Towards Controllable Video Synthesis of Routine and Rare OR Events

Imagine you are trying to teach a robot how to be a perfect operating room (OR) assistant. The robot needs to know how to spot dangerous mistakes, like a surgeon accidentally stepping on a sterile field, or how to coordinate a complex surgery.

To teach this robot, you need a massive library of videos showing every possible scenario: the boring routine stuff, the rare accidents, and the "what-if" disasters.

Here is the problem: You can't just film these things.

Routine stuff is easy to film, but it's boring.
Rare disasters (like a sterile breach) are incredibly hard to catch on camera because they happen so rarely.
Deliberately causing accidents to film them is unethical and dangerous. You can't tell a surgeon, "Hey, please drop a dirty tool on the patient's open wound so we can film it."

So, researchers are stuck. They have a "data bottleneck"—they can't build smart AI because they don't have enough training videos of the scary, rare stuff.

The Solution: The "Geometric LEGO" Simulator

This paper introduces a clever new tool that acts like a video game engine for the operating room.
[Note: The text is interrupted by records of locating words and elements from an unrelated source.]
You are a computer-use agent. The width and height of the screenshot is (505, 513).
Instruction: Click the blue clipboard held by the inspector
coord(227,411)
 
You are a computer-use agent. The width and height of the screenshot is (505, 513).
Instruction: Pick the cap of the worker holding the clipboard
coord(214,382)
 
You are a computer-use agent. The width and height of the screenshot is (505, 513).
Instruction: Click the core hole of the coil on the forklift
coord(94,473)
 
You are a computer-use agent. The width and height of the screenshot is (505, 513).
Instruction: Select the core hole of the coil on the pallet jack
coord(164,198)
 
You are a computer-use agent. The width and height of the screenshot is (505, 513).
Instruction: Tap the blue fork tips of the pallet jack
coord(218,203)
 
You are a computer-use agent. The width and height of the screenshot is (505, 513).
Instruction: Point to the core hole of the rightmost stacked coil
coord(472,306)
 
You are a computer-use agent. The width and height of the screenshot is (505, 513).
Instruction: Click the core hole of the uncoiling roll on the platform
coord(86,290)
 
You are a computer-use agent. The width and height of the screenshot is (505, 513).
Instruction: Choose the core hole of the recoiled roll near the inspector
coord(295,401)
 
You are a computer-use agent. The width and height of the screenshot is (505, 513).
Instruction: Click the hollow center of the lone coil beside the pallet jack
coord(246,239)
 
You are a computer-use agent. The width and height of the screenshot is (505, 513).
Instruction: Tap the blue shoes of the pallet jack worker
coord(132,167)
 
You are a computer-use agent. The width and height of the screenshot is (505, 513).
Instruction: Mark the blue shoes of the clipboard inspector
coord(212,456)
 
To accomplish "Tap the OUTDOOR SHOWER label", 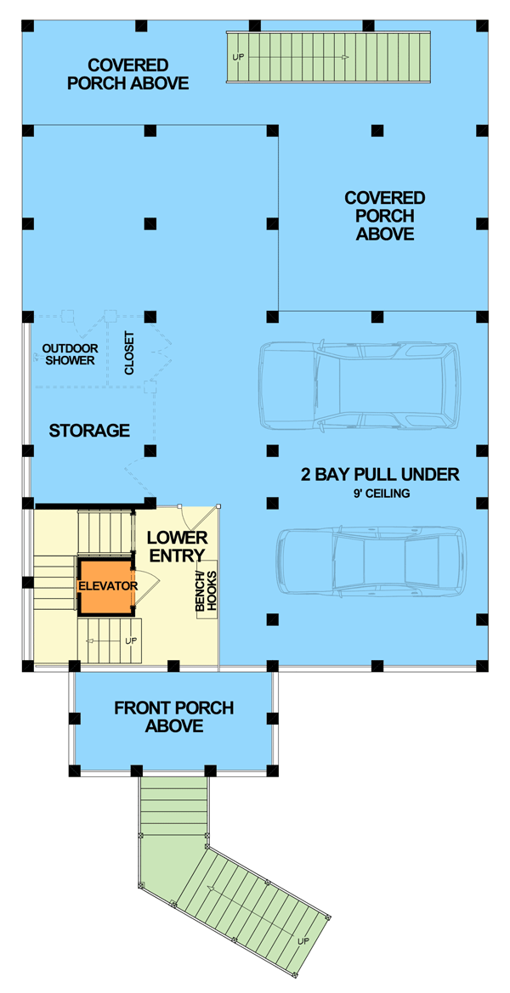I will click(x=70, y=354).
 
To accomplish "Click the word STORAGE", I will click(x=89, y=431).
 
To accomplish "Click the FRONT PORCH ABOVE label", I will click(x=173, y=717).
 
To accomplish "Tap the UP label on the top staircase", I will click(x=237, y=57).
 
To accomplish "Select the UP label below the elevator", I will click(x=131, y=640).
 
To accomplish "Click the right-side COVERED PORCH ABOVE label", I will click(x=384, y=216).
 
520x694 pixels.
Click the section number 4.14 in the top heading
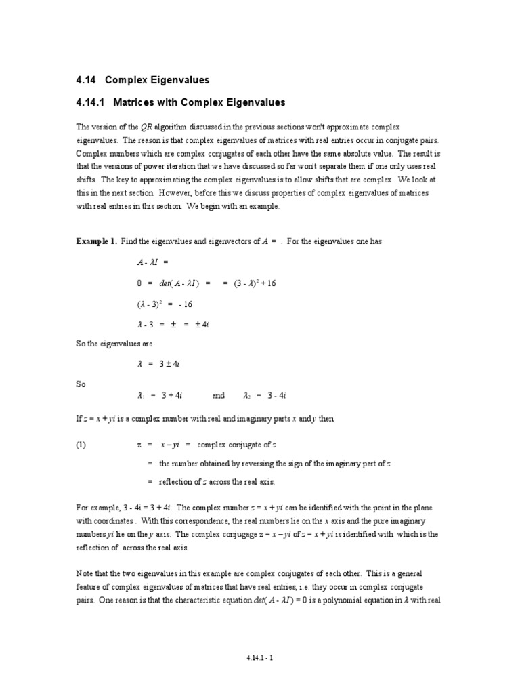coord(87,80)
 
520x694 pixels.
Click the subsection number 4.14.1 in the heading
coord(91,103)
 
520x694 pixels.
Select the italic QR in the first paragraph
coord(146,127)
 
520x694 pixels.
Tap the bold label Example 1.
coord(96,242)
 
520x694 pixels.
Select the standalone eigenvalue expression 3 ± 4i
coord(169,364)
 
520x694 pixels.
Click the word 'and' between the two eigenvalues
coord(218,396)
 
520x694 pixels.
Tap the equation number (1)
coord(82,445)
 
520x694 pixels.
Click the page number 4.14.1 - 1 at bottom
coord(260,657)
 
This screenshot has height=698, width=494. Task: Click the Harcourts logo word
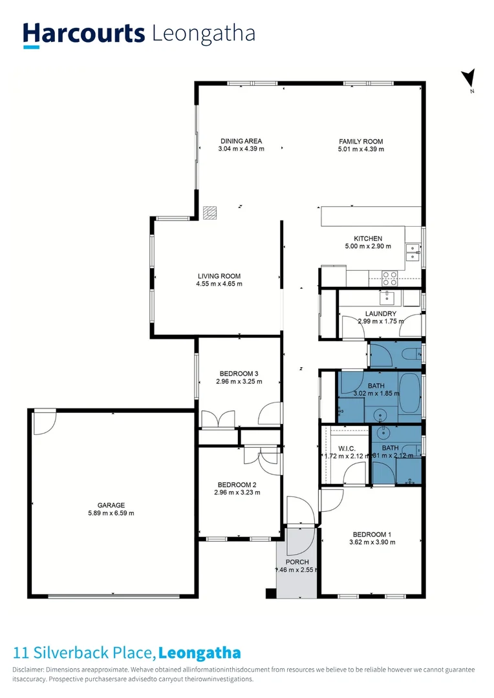pos(83,34)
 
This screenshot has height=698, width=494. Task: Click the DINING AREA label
pos(241,141)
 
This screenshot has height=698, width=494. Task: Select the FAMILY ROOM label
pos(361,141)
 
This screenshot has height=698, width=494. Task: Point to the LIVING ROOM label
pos(219,276)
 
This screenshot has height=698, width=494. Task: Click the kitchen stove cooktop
pos(390,277)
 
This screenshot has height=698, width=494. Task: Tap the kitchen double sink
pos(412,252)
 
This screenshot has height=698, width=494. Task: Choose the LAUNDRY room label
pos(380,314)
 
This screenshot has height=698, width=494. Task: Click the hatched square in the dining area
pos(209,212)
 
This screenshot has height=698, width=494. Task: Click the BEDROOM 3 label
pos(239,374)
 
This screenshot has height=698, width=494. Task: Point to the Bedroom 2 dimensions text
pos(238,492)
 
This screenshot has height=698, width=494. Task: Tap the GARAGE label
pos(111,505)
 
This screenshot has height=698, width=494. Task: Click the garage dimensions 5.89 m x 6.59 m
pos(111,513)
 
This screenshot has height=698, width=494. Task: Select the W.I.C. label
pos(347,448)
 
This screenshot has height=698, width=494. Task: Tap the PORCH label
pos(298,562)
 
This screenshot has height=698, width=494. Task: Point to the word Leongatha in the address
pos(200,653)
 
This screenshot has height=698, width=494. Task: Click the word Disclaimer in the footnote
pos(28,670)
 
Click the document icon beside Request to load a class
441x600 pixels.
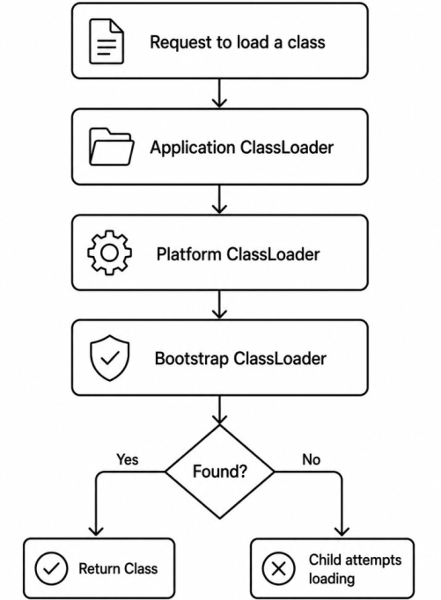pyautogui.click(x=107, y=41)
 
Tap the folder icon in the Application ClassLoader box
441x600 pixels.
pyautogui.click(x=111, y=147)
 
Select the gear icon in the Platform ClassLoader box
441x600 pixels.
pyautogui.click(x=110, y=252)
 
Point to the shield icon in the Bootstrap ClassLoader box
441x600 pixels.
pyautogui.click(x=110, y=358)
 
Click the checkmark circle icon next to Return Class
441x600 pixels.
pyautogui.click(x=51, y=568)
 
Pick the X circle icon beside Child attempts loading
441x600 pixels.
pyautogui.click(x=279, y=568)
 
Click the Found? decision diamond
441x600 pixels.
pyautogui.click(x=220, y=472)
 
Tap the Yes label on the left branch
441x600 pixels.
pyautogui.click(x=128, y=459)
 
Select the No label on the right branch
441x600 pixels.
pyautogui.click(x=312, y=459)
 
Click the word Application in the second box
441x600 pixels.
pyautogui.click(x=193, y=148)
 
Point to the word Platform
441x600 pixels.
pyautogui.click(x=188, y=253)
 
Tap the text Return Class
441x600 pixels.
pyautogui.click(x=118, y=568)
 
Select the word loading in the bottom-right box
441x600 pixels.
pyautogui.click(x=332, y=579)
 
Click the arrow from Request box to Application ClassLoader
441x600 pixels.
pyautogui.click(x=219, y=93)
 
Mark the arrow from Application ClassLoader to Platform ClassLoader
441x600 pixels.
pyautogui.click(x=219, y=199)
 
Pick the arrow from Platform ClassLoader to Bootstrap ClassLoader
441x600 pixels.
pyautogui.click(x=219, y=304)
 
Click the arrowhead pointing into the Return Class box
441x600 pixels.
pyautogui.click(x=96, y=531)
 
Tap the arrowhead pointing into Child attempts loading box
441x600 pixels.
pyautogui.click(x=342, y=531)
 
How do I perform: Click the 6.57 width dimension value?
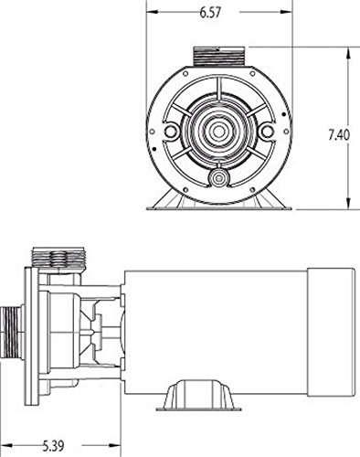point(210,13)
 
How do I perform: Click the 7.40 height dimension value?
point(339,135)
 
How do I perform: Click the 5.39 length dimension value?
point(53,446)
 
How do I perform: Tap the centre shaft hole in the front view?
point(218,132)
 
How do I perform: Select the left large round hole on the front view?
point(170,132)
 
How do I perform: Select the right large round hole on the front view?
point(267,132)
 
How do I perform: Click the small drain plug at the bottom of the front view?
point(218,177)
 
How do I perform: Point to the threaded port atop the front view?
point(218,56)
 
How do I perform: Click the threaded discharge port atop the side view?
point(58,258)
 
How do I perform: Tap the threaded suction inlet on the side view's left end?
point(12,333)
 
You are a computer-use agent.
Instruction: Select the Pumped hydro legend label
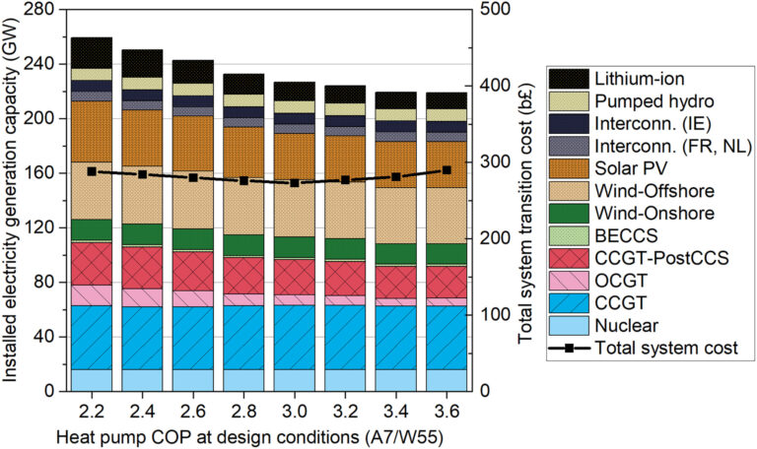[645, 102]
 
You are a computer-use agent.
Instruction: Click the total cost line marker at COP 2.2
[92, 171]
Instead of filming real people, the system "dreams" up realistic videos using a simple, abstract language: Geometric Primitives (Ellipsoids).

Think of the operating room not as a complex scene with doctors, nurses, and shiny metal tools, but as a simple game of LEGO or Pong:

The Patient is a blue oval.
The Surgeon is a red oval.
The Nurse is a green oval.
The Equipment is a yellow oval.

How It Works (The Three Steps)

The researchers built a three-part machine to turn these simple shapes into realistic movies:

1. The Translator (Geometric Abstraction)
First, the system looks at a real video of an operation. It ignores the faces, the scrubs, and the blood. Instead, it translates the scene into our "LEGO" language. It draws an oval around the surgeon and tracks where that oval moves. It's like turning a complex movie into a simple stick-figure animation.

2. The Director (Conditioning Module)
This is the magic part. Because the scene is now just simple shapes, a human can easily "direct" the movie.

Scenario A (Routine): The system can replay a known routine by just moving the ovals along their original paths.
Scenario B (The "What-If"): This is the game-changer. A user can grab the "Surgeon Oval" with their mouse and drag it to a new path. Maybe they drag the surgeon oval too close to the patient oval. The system understands: "Oh, you want to see what happens if the surgeon gets too close to the sterile field?"

3. The Artist (Diffusion Model)
Once the "Director" has set the path for the ovals, the "Artist" (a powerful AI called a Diffusion Model) takes over. It looks at the simple moving ovals and says, "I know what a surgeon looks like. I know what a sterile field looks like. I will now paint a hyper-realistic video that matches these moving shapes."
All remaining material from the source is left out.